AIM OF THE TASK: Among the entries below, how many lines hold "computer"? Only the number is wanted.

MATERIAL SUPPLIED:
------------------------------------------------------------

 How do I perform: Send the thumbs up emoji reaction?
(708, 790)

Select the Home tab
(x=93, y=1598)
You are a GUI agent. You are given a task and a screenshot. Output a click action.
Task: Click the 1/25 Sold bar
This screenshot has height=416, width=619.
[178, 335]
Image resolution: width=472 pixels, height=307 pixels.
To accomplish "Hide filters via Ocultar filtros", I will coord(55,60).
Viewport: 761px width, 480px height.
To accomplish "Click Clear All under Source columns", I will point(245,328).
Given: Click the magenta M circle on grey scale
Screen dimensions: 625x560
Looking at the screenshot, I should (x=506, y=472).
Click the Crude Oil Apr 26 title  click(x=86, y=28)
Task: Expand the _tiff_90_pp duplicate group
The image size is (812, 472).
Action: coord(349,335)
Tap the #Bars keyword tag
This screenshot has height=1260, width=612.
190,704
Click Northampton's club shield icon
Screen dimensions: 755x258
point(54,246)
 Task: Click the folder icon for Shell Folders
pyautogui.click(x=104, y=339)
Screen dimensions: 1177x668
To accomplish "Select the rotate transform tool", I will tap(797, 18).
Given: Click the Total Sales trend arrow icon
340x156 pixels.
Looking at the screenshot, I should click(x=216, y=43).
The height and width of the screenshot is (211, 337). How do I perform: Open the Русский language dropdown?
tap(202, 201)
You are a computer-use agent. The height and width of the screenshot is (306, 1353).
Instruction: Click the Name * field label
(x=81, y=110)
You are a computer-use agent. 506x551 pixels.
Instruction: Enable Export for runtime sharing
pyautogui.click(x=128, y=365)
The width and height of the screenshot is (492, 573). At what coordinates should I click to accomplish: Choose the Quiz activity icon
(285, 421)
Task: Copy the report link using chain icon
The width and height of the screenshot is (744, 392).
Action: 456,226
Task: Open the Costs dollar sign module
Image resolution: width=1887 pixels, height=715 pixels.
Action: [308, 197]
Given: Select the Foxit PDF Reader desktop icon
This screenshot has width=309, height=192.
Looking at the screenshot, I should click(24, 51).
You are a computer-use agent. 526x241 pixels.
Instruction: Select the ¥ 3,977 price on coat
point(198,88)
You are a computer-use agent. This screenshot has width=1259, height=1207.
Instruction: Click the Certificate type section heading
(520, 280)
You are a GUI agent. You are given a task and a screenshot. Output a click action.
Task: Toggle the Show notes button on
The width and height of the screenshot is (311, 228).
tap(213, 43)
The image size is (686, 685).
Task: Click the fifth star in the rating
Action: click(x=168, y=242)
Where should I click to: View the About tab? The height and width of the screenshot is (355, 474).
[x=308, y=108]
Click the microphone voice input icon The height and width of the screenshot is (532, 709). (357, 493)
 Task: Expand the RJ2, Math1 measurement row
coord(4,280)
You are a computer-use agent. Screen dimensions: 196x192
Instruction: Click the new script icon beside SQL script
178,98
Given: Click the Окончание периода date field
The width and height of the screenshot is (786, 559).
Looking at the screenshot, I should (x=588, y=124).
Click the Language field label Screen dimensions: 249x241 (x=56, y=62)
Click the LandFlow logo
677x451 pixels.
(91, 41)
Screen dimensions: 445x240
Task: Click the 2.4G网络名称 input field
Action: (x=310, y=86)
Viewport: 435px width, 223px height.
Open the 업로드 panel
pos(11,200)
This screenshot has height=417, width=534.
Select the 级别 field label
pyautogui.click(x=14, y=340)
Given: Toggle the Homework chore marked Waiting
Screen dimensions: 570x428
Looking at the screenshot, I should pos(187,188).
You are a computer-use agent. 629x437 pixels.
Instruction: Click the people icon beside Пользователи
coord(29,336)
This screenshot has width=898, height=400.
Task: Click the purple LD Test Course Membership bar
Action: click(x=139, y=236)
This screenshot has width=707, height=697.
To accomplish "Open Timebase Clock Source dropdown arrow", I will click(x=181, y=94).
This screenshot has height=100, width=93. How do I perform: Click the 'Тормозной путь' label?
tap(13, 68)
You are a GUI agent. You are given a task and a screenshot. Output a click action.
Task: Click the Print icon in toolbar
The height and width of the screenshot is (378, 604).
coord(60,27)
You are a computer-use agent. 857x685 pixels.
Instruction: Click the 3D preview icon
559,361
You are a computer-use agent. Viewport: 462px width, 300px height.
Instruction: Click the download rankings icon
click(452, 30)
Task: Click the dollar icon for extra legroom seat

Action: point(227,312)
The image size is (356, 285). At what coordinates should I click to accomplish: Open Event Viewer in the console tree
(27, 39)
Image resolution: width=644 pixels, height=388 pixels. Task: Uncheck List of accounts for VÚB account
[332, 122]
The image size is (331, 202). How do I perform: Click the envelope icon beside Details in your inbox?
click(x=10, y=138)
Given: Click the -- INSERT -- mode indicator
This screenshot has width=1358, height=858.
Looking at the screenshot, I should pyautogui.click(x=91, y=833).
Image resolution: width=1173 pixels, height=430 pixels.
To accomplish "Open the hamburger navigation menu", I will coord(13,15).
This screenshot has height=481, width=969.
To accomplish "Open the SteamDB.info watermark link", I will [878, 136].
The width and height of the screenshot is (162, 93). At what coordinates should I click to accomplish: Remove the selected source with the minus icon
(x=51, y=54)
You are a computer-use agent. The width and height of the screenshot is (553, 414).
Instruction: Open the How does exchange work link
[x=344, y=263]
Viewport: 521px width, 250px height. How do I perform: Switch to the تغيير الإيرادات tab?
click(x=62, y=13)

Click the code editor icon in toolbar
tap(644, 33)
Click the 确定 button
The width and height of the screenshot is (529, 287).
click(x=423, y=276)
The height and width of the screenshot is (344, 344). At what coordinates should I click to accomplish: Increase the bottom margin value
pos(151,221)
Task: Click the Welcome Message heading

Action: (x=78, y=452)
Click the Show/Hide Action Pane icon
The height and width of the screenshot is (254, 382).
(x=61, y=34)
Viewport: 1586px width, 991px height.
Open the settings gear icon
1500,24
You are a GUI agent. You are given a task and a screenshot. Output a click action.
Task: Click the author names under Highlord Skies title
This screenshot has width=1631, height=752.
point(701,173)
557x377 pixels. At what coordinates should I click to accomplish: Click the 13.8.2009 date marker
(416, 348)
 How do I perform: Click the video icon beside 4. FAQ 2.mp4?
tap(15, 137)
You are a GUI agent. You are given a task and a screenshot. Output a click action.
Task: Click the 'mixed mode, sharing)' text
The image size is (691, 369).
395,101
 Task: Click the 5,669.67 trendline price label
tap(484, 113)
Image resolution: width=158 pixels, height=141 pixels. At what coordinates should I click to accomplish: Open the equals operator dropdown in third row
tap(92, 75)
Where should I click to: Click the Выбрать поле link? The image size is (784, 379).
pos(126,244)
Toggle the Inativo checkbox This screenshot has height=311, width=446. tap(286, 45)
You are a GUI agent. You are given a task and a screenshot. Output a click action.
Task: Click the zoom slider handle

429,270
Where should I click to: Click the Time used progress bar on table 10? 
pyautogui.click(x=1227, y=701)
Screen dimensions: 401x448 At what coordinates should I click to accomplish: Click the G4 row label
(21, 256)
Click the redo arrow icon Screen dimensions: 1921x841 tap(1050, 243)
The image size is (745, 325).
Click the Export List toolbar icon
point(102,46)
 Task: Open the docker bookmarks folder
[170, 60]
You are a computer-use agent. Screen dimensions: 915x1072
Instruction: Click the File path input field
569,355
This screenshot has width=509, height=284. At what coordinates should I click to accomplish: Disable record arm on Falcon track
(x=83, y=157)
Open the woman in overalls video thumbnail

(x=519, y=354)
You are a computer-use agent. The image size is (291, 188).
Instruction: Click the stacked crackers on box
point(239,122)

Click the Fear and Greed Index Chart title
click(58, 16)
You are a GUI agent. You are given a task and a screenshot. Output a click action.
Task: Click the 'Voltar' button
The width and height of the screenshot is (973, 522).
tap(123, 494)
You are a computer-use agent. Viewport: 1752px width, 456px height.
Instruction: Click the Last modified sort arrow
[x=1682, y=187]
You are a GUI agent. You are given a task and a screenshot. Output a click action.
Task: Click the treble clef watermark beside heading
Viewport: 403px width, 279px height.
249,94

------------------------------------------------------------

SOLUTION FOR THIS PROBLEM: 12